Motivation Addiction

「先週来たばっかなのに、もう?」

 上半身裸の男が競馬新聞を片手にドアを開けると、スーツ姿の女が佇んでいた。年の頃は三十前後アラサー、化粧っ気のない顔で所在なさ気にしている。

「……会いたくて」

「お前、俺中毒・・・だな」

 アラサーはへの字口で顔をそむけようとするが、男はその髪を鷲掴みにし、煙草の煙を吐き掛ける。

「まっ、女は素直が一番だ」

 男は薄笑いを浮かべ、アラサーを部屋に引き入れるや否や小突いた。アラサーは勢い余ってごみの山に尻餅を突く。ワンルームは散らかり放題である。

「金」

 男が掌を差し出す。アラサーはバッグからそそくさと現金を取り出す。

「十万……マジ?」

 男は一瞬素の顔・・・を見せたが、直ぐに現金を尻ポケットに捩じ込み、アラサーを軽く足蹴にした。

「さっさと飯を作れよ」

 アラサーは台所に立つと、買い物袋から食材を出し、先ずは鍋に昆布を入れて火に掛けた。

 一方の男は、スマホに向かって小声を発する。

「……オプションを」

 アラサーは乾燥若布わかめを水で戻し、豆腐をさいの目に切り、長葱を小口切りにして行く。

 電話を切った男は、語気を荒げる。

「おい、酒っ。ったく気が利かねぇなぁ」

 アラサーが慌てて缶ビールを開けて男に渡すと、インターフォンが鳴る。

 男が顎で指示をする。

「誰か来たぞ、出ろ」

 アラサーが出迎えると、玄関の外に若い女が立っていた。年の頃は二十歳前後、ばっちり決めたメイクに露出度の高い身形みなりである。

「おぉ、入れ入れ」

 男は初めて本当の笑顔になり、女を招き入れる。

「このおばさん、誰?」

「俺専用家政婦」

「もう摘まみ食いしちゃった?」

「バ~カッ、賞味期限切れなんか食うかよ」

 盛大に嗤う二人を尻目に、アラサーは黙々と料理を続ける。

 鍋の湯に小さな気泡が現れ始める頃、馬鹿げた男女の会話が艶めかしい息遣いに変わった。アラサーが見るともなく視線をやると、二人は半裸で抱き合っていた。

 アラサーは湯が沸騰する前に昆布を取り出し、今度は鰹節を投じる。女の喘ぎ声を聞かされながら、鰹節が湯に沈むのを合図に布で出し汁をす。

 仰向けの男と俯せの女が互いの股間に顔をうずめ、快感を引き出そうとしている一方で、豆腐と若布は出し汁の中で煮立とうとしている。

「ゴムは?」

「んなもん要らねぇよ」

 具材に火が通ると、アラサーは一旦火を止め、味噌を溶き入れる。結合した男女が塵の中で縺れ合う。

 再び火を点け、アラサーはその時を待つ。

「どうだっ、どうだっ!」

「めっちゃ奥に当たって気持ち良いぃ~っ!」

 男女が最高潮を迎えようとする時、煮えばな・・・・となった鍋に長葱がぶち込まれる。

「おぉうっ、もうイキそうだっ!!」

「アタシもイックゥ~ッ!!」

 男女の猛りが塵に埋もれるのと同時に、アラサーは鍋の火を止めた。

「おぉい、ティッシュ持って来い」

 アラサーがその辺に転がっていたボックスティッシュを持って行くと、男が煙草をくゆらせながら問い掛ける。

「あんたも俺とやりてぇんだろぉ?」

「やっちゃえばぁ? 世界が変わるよ~」

 そう言いながら、女はティッシュで股間を拭う。

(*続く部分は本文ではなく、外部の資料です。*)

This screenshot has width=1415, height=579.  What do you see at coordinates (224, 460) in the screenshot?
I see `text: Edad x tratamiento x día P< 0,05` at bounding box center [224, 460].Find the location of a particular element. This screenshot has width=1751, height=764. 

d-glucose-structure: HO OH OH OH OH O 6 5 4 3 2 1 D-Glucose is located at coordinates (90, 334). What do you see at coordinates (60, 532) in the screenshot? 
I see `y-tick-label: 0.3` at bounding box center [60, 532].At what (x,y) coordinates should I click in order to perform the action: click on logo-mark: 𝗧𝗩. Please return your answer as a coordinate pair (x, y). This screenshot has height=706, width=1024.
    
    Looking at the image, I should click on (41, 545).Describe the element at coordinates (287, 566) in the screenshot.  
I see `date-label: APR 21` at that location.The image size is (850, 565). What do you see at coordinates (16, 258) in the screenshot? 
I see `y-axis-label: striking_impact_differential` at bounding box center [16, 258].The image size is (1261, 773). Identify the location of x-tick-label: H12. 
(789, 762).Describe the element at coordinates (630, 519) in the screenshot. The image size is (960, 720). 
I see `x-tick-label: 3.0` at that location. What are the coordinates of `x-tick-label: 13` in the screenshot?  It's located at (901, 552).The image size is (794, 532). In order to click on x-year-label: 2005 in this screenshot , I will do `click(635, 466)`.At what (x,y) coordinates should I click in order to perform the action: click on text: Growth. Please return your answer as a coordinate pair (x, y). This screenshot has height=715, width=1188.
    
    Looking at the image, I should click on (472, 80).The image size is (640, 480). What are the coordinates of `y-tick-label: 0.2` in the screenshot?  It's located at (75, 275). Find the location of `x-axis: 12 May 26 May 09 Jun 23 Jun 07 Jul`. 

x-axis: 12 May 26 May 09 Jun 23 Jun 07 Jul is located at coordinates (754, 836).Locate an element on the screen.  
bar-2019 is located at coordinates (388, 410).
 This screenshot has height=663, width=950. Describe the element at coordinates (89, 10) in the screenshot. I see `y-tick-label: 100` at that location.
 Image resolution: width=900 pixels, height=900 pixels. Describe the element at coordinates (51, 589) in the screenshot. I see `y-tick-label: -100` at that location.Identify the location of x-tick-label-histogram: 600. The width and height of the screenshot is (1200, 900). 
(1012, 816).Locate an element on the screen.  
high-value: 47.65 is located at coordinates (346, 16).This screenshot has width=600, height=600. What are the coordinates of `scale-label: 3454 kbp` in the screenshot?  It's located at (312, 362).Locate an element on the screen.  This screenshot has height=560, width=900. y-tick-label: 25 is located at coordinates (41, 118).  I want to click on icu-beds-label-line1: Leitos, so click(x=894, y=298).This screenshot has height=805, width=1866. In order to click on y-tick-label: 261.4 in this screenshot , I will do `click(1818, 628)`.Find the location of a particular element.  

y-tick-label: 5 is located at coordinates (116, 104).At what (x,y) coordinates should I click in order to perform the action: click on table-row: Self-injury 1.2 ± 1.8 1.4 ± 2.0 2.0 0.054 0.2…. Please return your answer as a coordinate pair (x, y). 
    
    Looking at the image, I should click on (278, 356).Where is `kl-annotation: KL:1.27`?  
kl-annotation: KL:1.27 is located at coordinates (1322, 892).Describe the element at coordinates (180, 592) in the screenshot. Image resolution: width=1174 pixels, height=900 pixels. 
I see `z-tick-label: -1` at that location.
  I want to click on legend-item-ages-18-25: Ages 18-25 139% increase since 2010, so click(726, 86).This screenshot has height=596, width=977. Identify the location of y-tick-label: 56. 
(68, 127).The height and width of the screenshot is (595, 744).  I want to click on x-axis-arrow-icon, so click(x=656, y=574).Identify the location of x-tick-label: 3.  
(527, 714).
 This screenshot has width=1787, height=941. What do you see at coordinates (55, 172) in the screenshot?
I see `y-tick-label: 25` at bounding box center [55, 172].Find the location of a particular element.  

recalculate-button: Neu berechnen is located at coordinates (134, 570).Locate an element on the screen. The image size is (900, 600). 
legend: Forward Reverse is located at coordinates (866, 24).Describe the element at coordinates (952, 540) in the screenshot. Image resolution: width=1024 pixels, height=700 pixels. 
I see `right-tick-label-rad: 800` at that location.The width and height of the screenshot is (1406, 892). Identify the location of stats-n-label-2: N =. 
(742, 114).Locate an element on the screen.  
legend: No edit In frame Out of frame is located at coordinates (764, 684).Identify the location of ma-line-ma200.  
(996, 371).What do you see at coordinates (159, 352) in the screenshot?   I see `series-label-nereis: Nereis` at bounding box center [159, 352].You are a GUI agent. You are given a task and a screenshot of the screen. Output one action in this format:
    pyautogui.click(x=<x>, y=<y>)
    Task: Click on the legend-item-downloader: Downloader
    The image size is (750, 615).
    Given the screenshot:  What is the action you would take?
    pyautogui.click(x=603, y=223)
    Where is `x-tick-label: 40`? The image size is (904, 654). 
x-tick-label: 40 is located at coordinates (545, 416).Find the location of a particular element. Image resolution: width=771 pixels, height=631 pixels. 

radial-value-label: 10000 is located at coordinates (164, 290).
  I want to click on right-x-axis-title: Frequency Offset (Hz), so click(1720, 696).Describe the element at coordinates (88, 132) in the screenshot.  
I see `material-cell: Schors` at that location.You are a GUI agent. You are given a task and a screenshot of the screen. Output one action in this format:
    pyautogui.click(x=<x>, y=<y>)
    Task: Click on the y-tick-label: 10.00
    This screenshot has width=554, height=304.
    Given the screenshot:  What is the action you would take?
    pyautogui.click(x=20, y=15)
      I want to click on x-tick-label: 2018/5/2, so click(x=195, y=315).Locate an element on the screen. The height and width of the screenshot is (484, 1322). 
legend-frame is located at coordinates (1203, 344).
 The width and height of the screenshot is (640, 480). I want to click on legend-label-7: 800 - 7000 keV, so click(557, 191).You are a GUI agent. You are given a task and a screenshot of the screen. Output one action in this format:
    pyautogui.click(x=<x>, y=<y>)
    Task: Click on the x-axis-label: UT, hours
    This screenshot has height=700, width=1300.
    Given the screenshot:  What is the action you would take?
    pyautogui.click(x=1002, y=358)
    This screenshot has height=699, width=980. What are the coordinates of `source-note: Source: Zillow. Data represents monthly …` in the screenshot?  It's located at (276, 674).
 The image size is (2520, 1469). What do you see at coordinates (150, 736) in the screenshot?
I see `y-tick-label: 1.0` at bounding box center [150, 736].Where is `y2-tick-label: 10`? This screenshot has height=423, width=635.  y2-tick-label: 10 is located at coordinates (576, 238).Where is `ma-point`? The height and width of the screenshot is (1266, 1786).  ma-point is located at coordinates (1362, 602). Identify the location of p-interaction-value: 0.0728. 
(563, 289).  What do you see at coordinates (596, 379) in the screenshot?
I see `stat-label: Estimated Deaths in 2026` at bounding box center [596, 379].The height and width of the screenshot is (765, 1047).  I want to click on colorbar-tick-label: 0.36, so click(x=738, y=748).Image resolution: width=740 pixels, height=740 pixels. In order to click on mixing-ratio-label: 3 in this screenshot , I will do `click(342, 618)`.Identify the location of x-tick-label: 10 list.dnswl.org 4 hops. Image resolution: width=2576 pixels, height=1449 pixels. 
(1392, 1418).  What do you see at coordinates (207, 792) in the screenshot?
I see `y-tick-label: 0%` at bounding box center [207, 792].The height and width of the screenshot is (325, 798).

細身には不釣り合いな乳房は重力に負けていない。

 男女が浴室に消えると、アラサーはシャワーの音を聴きながら味噌汁を味見する。真面まともなレシピに従えば、どんな人間が作っても同じように悪くない味になる。鍋の中にあるのは、そんな厳然とした事実だけだ。

 もう必要ない筈の包丁をまた握る。切る事も出来れば刺す事も出来る便利な道具だと改めて理解する。

 男のスマホがアラームを鳴らす。それでアラサーは我に返る。

 浴室からタオルを巻いただけの男女が出て来て、アラサーに言う。

「お疲れっす」

「お疲れ様~」

 パンツを穿きながら男が尋ねる。

「今日は延長なしで良いんすか?」

「えぇ……奮発しちゃったら」

「あぁ、急に十万も渡されて吃驚しましたよぉ。オプション付きって聞いてなかったし」

「アタシも急に呼ばれて、慌ててアフターピル飲みましたぁ」

 女はブラジャーのホックを留め、それを百八十度回転させる。

「ご免なさいね、オプションでも付けないとモチベーションが保てそうになくて……」

「フェミニストって大変なんすねぇ」

「アタシには絶対無理だわ」

 男がスタッフにサービス終了の連絡を入れながら、アラサーに注意する。

「それ、備品なんで置いて行って貰って良いですか?」

「……あぁ、私ったら」

 男に指摘されたアラサーは、自分がまだ包丁を固く握り締めている事に気付く。この社会は使い方次第で幸不幸を分けるもので溢れている。

「またのご利用をお待ちしておりまぁす」

「またオプション付けてね~」

 パンプスを履きながら、アラサーは思い出したように振り返る。

「お味噌汁、冷めない内にどうぞ」

「あざっす」

「どうもでぇす」

 アラサーは改めて思う。

 無知蒙昧を苦界から救わなくてはならない。女を食い物にする男と、男に寄生する女を、この社会から駆逐しなくてはいけない。その為には、動機モチベーションを保ち続けなければならない。